Data records
┌────────

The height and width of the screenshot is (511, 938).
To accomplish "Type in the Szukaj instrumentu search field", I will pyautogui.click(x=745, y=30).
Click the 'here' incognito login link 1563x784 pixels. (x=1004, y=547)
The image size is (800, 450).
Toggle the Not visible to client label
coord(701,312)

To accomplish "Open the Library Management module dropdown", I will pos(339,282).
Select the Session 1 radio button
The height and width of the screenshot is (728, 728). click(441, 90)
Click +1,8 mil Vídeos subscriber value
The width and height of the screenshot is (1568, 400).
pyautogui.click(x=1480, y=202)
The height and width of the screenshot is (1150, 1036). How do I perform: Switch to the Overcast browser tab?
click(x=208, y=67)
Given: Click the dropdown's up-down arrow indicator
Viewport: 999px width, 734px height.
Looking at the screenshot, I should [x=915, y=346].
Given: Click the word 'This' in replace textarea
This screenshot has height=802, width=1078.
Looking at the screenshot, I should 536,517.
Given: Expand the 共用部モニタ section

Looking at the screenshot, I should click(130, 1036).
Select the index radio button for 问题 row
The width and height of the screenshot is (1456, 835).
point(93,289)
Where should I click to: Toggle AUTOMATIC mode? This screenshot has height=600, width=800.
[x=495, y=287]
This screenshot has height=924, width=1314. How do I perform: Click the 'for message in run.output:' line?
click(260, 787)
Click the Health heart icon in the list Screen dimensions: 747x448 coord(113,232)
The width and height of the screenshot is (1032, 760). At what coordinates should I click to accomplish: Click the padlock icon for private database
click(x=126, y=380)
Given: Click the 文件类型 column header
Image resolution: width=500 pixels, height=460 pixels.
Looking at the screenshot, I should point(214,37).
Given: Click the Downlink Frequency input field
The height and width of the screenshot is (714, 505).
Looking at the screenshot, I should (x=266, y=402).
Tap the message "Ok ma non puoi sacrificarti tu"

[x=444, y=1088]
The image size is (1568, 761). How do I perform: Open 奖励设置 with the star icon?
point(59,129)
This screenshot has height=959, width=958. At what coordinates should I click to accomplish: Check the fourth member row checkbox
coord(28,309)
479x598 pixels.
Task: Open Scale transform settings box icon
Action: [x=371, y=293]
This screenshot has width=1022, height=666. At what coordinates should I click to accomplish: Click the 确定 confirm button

└────────

Aim
Reproduce the entries verbatim, starting with the line that contains "Given: Click the Downlink" and continuing through the line that contains "[x=444, y=1088]", including both of those lines.

Answer to this exercise
Given: Click the Downlink Frequency input field
The height and width of the screenshot is (714, 505).
Looking at the screenshot, I should (x=266, y=402).
Tap the message "Ok ma non puoi sacrificarti tu"

[x=444, y=1088]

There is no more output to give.